If i REALLY REALLY try i can stay off the coffee for four maybe               five hours at max....


----------



## bigdog (Feb 5, 2016)

MS1605 said:


> If i REALLY REALLY try i can stay off the coffee for four maybe               five hours at max....


weird thing for me is, until 2 weeks ago, and im 42 years old now, I never even tasted coffee! my wife had me try a cup and it was ok. that 1 cup though, was my last since. most say im weird.. I guess I am maybe.


----------



## snake (Feb 5, 2016)

Strip away another thing I enjoy! Don't drink, don't smoke, what can you do?


----------



## Onrek (Feb 5, 2016)

I've been through pretty much all the stages of caffeine addiction etc. I've been on long breaks too, and after trying it again after a long break it's like doing a few lines of coke.

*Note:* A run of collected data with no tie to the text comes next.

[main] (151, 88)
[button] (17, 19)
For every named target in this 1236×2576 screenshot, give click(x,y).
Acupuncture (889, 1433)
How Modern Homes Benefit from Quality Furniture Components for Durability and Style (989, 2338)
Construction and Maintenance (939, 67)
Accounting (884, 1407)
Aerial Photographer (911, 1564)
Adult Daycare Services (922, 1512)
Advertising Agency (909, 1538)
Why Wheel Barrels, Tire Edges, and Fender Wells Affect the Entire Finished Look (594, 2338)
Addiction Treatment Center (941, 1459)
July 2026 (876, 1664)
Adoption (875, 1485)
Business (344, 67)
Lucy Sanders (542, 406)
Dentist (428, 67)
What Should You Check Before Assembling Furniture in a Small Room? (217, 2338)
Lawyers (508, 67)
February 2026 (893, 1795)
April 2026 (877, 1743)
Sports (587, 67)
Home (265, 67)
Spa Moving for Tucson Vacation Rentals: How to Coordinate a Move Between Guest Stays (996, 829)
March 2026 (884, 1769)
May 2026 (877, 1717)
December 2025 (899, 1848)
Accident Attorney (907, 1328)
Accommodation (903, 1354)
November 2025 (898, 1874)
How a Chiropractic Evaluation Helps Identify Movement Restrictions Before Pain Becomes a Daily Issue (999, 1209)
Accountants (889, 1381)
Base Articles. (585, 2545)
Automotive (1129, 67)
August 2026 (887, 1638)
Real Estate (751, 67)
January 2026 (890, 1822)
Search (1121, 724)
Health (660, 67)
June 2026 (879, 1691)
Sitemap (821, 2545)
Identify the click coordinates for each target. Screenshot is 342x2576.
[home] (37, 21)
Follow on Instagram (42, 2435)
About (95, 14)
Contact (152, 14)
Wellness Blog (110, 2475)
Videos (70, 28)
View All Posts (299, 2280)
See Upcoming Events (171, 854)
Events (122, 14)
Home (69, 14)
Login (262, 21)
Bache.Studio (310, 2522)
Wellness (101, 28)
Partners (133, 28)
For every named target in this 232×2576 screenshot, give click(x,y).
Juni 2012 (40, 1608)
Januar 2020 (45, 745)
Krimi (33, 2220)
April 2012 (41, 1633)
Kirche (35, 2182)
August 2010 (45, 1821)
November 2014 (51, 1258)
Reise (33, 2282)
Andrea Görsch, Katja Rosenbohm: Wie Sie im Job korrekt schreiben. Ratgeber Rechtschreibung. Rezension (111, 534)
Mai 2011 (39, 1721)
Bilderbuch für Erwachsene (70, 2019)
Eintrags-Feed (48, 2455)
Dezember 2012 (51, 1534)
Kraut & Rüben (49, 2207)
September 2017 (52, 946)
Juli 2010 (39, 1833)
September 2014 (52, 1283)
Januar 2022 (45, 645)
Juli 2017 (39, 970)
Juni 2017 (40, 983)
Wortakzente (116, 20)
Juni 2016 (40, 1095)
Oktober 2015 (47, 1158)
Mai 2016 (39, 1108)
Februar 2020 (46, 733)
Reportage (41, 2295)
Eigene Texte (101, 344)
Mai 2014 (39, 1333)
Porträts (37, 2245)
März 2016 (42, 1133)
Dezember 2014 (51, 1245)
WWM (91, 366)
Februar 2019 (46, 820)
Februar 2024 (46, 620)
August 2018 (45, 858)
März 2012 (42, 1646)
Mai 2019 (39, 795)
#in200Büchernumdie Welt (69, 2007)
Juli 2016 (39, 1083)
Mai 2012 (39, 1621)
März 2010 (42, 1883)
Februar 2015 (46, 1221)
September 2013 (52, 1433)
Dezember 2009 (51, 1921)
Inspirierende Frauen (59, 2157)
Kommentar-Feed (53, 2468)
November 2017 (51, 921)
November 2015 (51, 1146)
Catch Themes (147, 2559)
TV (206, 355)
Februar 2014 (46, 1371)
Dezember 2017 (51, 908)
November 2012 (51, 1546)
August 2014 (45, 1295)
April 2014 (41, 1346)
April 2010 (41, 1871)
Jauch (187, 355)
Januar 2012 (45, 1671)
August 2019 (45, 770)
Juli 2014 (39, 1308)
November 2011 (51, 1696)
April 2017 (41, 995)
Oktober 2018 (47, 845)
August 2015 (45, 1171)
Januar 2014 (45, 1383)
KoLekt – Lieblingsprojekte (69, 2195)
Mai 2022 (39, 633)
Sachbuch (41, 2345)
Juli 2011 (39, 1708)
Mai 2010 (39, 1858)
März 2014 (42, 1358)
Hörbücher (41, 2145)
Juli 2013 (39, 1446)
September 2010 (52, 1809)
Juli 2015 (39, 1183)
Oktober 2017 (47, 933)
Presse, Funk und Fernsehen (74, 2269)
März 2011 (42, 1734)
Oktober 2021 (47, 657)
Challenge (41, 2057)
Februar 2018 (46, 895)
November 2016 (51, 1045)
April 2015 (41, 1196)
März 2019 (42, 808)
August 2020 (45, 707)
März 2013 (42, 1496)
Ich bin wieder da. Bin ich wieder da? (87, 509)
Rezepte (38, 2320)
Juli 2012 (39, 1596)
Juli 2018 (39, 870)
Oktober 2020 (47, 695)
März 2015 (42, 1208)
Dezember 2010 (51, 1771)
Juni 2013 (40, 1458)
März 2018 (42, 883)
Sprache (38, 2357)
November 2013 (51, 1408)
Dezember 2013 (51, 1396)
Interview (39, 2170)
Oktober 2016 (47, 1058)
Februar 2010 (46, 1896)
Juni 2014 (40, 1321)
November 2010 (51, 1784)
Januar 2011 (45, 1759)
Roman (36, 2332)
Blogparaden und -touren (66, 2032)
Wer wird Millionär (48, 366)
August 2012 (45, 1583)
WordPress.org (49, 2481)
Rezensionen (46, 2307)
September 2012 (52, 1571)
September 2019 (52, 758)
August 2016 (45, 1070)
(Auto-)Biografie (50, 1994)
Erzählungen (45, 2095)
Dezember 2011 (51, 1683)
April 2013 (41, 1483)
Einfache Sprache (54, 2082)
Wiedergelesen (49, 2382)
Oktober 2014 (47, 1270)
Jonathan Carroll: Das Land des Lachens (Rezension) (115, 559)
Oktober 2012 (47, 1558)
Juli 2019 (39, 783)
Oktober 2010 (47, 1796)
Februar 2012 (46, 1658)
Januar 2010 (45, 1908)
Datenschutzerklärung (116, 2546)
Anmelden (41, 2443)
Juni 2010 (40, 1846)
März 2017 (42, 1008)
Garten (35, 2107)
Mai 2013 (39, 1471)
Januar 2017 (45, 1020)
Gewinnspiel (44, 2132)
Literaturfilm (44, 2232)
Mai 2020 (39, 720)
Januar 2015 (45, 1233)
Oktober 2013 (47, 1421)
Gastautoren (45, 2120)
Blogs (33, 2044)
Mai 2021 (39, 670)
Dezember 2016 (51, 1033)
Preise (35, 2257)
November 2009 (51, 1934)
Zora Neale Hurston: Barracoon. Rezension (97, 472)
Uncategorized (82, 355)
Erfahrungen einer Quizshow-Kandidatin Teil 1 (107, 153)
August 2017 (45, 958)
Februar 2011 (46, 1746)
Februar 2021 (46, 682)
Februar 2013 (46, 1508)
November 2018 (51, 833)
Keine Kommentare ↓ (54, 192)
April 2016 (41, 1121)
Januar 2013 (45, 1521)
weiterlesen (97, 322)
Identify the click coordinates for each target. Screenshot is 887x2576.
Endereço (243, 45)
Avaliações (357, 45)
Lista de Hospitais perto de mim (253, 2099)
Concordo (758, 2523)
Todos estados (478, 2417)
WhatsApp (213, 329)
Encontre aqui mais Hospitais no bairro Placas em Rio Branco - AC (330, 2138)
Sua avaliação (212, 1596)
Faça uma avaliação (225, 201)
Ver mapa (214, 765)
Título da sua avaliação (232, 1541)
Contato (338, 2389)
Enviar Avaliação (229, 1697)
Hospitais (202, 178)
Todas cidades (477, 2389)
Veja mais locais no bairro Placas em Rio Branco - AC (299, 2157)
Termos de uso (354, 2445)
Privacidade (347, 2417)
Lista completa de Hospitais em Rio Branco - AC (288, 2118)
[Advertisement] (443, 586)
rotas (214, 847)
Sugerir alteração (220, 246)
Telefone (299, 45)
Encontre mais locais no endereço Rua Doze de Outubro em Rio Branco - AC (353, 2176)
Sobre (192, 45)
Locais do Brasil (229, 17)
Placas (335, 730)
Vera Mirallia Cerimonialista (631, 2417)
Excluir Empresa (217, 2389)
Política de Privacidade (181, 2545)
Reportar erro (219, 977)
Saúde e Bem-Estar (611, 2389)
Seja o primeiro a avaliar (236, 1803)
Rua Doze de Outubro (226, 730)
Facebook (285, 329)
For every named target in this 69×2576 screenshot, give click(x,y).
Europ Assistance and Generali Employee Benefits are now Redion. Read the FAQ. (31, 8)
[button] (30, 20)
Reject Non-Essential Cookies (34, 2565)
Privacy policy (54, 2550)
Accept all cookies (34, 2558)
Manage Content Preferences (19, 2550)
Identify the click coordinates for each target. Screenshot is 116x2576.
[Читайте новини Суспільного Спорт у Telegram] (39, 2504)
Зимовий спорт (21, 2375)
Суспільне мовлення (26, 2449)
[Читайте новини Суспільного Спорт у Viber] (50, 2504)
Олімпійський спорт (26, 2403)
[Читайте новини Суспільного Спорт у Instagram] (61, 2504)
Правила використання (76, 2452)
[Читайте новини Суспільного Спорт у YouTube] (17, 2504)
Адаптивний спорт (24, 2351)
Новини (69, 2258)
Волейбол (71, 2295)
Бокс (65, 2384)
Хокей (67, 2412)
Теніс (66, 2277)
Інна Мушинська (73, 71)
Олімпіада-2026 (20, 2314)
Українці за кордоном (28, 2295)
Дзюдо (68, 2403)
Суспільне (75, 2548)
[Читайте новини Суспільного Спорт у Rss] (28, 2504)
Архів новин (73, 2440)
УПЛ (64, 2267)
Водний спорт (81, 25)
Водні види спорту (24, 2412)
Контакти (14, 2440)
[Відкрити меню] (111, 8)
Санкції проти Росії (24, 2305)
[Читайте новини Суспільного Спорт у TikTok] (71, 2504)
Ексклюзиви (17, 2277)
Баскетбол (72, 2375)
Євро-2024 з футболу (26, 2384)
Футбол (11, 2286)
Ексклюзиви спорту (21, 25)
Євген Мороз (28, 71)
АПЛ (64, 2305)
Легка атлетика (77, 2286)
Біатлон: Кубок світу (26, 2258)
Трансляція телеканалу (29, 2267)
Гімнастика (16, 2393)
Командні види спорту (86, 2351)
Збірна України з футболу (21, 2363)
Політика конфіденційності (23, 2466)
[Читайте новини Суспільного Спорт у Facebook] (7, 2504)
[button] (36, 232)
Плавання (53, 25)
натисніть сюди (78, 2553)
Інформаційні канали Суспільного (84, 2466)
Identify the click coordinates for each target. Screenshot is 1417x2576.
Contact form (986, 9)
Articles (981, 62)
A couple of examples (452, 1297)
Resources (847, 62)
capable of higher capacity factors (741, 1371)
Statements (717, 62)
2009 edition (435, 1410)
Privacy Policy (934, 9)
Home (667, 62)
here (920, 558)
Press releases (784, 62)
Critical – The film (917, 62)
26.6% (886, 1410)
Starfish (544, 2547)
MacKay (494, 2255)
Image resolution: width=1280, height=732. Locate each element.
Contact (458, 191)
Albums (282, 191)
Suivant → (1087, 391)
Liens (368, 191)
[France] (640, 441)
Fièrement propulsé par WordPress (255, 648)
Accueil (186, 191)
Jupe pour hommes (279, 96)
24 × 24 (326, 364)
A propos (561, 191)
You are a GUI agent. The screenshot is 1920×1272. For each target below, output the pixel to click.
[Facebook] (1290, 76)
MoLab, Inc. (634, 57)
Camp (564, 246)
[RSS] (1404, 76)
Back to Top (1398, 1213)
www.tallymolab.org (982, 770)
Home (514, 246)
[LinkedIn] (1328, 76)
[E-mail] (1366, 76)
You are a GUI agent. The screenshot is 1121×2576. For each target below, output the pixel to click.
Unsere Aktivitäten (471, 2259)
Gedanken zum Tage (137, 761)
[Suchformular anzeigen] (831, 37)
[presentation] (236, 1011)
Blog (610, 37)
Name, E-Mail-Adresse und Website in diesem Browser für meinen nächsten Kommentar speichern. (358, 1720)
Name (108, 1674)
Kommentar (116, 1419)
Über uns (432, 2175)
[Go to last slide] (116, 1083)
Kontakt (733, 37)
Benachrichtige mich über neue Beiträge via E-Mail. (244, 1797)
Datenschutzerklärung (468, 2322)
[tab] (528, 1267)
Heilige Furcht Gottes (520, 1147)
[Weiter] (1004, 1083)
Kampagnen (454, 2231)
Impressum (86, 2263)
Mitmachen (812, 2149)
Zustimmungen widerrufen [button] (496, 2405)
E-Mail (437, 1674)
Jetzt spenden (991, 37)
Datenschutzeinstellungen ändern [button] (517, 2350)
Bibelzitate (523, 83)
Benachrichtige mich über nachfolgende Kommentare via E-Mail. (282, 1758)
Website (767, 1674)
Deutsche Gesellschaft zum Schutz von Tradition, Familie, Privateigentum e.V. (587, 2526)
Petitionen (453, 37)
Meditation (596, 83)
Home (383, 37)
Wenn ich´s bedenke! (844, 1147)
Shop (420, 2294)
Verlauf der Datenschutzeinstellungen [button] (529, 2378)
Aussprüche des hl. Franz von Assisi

I've noticed that as silly as it sounds, caff works great when you cycle it and don't use it daily. You won't get that woooo cocaine rush every time, but it'll be a lot more effective (especially for lifting) when you cycle it in some way.


----------



## SuperBane (Feb 5, 2016)

This whole thread is ridiculous. Especially with talk and or comparison to Coke. Smfh


----------



## PillarofBalance (Feb 5, 2016)

A hot coffee and a couple newports are night relaxes me


----------



## MrRippedZilla (Feb 5, 2016)

Good little study showing the awesomeness of caffeine for muscle growth (the erection gainz was added by a buddy of mine lol):

http://www.ncbi.nlm.nih.gov/pubmed/26546720


----------



## MS1605 (Feb 5, 2016)

bigdog said:


> weird thing for me is, until 2 weeks ago, and im 42 years old now, I never even tasted coffee! my wife had me try a cup and it was ok. that 1 cup though, was my last since. most say im weird.. I guess I am maybe.



That is weird!

Been drinking coffee since i was 7 thanks to my grandparents. I have not drank pop (or soda for you non Chicago folk) in 11 years (im 29), never smoked, coffee really is my vice. I love me some black coffee.


----------



## jennerrator (Feb 5, 2016)

MS1605 said:


> That is weird!
> 
> Been drinking coffee since i was 7 thanks to my grandparents. I have not drank pop (or soda for you non Chicago folk) in 11 years (im 29), never smoked, coffee really is my vice. I love me some black coffee.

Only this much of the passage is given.